I think this is a great idea by the commissioner. My impression is that most people do not appreciate the real dollar burden that illegals impart on states like Arizona, California, New Mexico, and Texas. The two most commonly discussed, and possibly the largest areas, are the cost of law enforcement/incarceration and the cost of health care. In 2000, the immigration and naturalization service estimated there to be 283,000 illegals in Arizona. That quarter of a million people has certainly grown since 2000. That same year, the state population was approximately 5 million. So how could the cost of just 5% of the population so greatly affect our economy? We are only paying for emergency medical care and for the INS to throw these guys out of the country right? WRONG.

Here is a list I compiled off the top of my head. These are things we all pay for - usually through taxes, which the illegal population does not contribute to at all but does utilize.

1. Roads. Having another quarter million on Arizona's roads surely has a significant wear effect. The roads don't fix themselves. In addition, road widening and improvement is determined by use, which does not discriminate based on your residency status. The number of traffic police and highway patrol officers are also determined by the number of automobiles - so the need increases due to our illegal friends without them contributing to the tax base.

2. Public Transportation. Ever been on a bus in Phoenix or Tucson? The majority of people on these buses are speaking Spanish. I think we can infer -at least - that many illegals utilize the affordable public transportation. Don't think for a second that the 25 cents they pay for the ride covers the cost of upkeep. Phoenix wants to build a light rail system. Currently I live in Houston where the light rail system was put in for the Super Bowl last year. I live close to a stop and have occasionally taken the train. Guess what? Just like the AZ busses, getting on the Houston light rail is like stepping into a Mexican town. Not only that but I frequently get looks like "what are you doing here?" Our last, and last, trip on the train we were treated to some Hispanic teenager girls shouting "white bitch" at my fiancée. But I digress. Public transportation is 100% public funded and a group who utilizes this public service heavily does not contribute at all to its cost.

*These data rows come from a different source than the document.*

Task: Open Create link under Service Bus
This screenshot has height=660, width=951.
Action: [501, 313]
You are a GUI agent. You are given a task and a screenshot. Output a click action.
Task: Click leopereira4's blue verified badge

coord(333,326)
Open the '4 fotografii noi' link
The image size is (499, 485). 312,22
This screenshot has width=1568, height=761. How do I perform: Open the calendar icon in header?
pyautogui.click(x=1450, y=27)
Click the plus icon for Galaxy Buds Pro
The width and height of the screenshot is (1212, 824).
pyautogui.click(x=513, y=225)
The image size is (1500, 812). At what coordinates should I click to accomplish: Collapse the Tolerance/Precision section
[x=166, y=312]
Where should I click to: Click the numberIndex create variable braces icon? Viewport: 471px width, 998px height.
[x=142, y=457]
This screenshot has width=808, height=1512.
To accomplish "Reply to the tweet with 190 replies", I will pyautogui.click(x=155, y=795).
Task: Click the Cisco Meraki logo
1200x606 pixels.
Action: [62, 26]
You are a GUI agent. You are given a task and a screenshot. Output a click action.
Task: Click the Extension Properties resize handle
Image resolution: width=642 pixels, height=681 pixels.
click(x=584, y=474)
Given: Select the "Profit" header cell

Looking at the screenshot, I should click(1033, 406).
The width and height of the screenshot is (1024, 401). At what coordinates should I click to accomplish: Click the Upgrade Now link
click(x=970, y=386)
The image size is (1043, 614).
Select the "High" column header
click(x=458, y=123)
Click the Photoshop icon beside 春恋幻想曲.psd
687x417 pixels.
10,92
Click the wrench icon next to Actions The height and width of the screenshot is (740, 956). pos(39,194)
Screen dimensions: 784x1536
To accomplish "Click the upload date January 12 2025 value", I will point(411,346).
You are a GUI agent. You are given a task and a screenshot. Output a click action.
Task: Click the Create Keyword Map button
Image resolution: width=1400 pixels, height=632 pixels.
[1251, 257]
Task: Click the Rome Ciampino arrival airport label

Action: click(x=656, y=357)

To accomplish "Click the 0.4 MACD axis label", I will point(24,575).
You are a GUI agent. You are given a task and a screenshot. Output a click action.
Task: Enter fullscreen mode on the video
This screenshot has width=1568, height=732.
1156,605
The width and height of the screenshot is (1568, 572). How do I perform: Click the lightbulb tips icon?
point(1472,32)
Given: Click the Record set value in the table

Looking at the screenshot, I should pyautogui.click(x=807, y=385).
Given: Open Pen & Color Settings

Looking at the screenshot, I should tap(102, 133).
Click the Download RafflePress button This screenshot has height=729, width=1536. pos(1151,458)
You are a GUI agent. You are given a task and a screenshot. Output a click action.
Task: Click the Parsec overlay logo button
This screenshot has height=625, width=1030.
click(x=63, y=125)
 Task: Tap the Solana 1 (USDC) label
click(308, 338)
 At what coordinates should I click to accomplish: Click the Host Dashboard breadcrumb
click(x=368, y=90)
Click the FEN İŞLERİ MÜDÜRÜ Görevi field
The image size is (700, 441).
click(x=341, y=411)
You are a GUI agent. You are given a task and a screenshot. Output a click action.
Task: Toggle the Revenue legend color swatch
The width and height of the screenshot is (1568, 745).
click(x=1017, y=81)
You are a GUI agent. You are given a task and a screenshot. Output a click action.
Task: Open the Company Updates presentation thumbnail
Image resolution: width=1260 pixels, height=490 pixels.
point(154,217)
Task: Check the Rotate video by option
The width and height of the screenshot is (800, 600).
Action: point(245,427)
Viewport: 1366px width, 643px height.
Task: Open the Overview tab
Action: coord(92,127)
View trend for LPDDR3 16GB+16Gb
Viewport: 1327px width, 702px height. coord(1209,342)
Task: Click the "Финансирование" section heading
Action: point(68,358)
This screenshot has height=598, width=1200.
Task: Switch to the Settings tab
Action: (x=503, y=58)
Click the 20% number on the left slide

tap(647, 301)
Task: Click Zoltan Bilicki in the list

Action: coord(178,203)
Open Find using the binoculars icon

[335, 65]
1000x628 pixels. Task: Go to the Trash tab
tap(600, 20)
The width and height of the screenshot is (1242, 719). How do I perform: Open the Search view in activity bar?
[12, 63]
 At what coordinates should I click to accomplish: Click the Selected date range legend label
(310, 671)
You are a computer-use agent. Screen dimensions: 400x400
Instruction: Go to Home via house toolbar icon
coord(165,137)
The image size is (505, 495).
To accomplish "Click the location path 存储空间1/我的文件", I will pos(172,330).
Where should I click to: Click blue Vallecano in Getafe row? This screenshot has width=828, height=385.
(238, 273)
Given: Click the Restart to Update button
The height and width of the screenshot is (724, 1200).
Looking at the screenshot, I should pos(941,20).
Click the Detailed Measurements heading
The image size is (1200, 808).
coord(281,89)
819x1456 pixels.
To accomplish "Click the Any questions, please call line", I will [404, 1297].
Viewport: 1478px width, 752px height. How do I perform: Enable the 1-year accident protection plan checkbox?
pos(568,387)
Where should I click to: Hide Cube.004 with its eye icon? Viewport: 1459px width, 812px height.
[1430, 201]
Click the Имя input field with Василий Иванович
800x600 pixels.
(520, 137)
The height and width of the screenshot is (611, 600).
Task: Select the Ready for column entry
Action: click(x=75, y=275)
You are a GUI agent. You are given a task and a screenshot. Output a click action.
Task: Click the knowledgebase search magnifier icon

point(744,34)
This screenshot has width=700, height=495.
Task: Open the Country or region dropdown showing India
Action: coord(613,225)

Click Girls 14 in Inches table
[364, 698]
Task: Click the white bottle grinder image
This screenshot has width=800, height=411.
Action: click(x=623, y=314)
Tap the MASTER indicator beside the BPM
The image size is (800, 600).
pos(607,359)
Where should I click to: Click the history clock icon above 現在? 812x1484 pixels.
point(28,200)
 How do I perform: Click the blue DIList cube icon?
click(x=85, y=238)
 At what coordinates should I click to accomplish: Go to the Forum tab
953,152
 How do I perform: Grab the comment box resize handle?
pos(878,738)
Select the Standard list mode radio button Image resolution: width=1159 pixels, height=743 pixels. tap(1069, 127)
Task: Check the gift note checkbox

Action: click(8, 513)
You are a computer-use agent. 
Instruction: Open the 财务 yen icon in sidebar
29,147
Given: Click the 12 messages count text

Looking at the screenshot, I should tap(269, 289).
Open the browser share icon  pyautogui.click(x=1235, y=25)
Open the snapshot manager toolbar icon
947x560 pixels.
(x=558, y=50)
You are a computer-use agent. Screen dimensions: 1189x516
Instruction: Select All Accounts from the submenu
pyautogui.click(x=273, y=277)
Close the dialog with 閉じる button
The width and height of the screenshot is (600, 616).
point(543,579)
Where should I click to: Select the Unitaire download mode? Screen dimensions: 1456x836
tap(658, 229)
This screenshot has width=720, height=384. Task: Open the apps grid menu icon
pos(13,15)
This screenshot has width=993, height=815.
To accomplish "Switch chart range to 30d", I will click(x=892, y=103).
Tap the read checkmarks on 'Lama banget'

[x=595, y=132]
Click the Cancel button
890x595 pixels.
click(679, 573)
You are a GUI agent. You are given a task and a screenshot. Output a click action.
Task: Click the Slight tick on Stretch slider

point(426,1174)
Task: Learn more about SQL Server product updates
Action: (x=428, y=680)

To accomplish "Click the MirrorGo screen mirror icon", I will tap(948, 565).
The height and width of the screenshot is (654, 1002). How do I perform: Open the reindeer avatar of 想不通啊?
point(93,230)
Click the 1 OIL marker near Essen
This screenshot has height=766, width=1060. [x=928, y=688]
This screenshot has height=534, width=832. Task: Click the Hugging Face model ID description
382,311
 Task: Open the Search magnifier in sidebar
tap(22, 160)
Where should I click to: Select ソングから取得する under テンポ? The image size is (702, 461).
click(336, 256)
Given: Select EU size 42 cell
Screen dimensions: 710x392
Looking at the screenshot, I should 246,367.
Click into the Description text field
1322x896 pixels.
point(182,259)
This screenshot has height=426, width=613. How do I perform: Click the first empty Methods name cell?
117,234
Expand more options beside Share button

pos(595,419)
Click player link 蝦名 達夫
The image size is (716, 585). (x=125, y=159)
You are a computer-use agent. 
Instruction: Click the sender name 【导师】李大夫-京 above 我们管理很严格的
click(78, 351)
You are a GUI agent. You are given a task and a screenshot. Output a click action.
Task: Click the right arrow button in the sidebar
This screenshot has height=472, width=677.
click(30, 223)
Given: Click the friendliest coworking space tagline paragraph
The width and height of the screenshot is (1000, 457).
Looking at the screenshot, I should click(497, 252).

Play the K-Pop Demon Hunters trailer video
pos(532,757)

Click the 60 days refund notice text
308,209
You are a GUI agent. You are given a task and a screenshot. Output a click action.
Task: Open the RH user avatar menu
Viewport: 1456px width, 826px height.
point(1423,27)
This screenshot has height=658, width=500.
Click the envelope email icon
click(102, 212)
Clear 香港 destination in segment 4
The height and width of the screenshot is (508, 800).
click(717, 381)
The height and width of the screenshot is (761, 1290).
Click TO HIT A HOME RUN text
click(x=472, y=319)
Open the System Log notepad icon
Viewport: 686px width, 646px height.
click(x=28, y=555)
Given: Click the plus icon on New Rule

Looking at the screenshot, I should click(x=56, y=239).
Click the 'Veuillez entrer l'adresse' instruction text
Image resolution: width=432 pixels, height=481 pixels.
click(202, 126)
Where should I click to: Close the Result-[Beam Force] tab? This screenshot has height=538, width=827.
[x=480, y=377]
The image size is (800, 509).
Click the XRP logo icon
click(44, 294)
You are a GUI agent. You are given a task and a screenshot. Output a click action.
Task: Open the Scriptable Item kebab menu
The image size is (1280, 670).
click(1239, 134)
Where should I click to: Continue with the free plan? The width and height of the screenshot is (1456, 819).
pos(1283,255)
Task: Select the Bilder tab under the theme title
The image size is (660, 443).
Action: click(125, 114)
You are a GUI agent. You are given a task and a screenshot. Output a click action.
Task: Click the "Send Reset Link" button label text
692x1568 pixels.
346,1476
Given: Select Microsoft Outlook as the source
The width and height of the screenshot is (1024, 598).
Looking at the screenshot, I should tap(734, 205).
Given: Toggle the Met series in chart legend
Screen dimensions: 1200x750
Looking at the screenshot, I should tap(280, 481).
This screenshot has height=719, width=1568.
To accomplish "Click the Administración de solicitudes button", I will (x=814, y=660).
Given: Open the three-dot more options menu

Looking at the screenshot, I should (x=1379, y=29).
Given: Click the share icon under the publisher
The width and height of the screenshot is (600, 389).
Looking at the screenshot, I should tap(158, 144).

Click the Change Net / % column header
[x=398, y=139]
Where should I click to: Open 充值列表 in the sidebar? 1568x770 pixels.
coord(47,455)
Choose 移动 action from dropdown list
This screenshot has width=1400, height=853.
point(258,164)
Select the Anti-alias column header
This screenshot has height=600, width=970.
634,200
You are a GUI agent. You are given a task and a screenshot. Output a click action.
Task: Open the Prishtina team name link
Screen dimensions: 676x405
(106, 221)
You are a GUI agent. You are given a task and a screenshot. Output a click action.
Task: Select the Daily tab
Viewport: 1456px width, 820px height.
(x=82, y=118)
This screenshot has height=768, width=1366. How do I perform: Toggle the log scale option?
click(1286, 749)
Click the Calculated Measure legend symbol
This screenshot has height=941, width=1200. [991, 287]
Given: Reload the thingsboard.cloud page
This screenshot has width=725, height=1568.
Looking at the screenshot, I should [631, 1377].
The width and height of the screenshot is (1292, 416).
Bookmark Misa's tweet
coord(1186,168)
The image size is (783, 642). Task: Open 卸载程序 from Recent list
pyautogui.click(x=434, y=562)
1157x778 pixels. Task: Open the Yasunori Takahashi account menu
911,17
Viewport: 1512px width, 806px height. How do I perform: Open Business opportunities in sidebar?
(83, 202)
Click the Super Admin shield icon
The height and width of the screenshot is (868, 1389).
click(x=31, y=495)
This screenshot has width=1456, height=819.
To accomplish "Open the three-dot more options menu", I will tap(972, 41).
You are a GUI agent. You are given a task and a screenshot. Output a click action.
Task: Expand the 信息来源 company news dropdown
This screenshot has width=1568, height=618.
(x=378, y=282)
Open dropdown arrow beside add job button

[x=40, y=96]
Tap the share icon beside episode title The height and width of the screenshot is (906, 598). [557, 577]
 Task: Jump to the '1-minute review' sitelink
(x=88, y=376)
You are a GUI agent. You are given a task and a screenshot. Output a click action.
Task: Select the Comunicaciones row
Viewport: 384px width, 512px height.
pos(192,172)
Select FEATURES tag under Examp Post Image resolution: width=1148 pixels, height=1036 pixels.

3. Public School. No child is denied access to our education system. In fact, at most schools they go out of their way to not ask anything about citizenship. Why? Each school is funded based on the number of students who attend each day. Refusing access or reporting illegal alien students would be biting the hand that feeds each school. In addition, most schools now have to offer some sort of ESL classes or their Mexican born and born to (illegal) Mexican parents students will fail miserably. This is not tolerated in AZ or TX because the teachers get a monetary bonus when their students do well on standardized tests. In fact, this incentive is so great that teachers in Houston were helping kids pass the state standardized test and were fired. Again, the schools are funded by various taxes, to which the illegals do not contribute.

4. Public Land. Both Arizona and Texas have vast areas of Federal, State and City public lands. For the most part, these are open to anyone for use. State and city parks are especially popular for weekend activities. Use of these parks requires thousands of employees to manage the environment of the park, keep the park clean and dispose of the refuse produced by the users of the land. Again, expenses paid by the taxpayer - not the illegal.

I could go on but I think the great number of public services which we take for granted and do not question how they are funded are killing the state budgets. I hope that watchdog groups will help illuminate the unfunded public service usage by the illegal immigrants. This will help put a point on the financial crisis that boarder states are facing. One which could be helped greatly by serious immigration reform.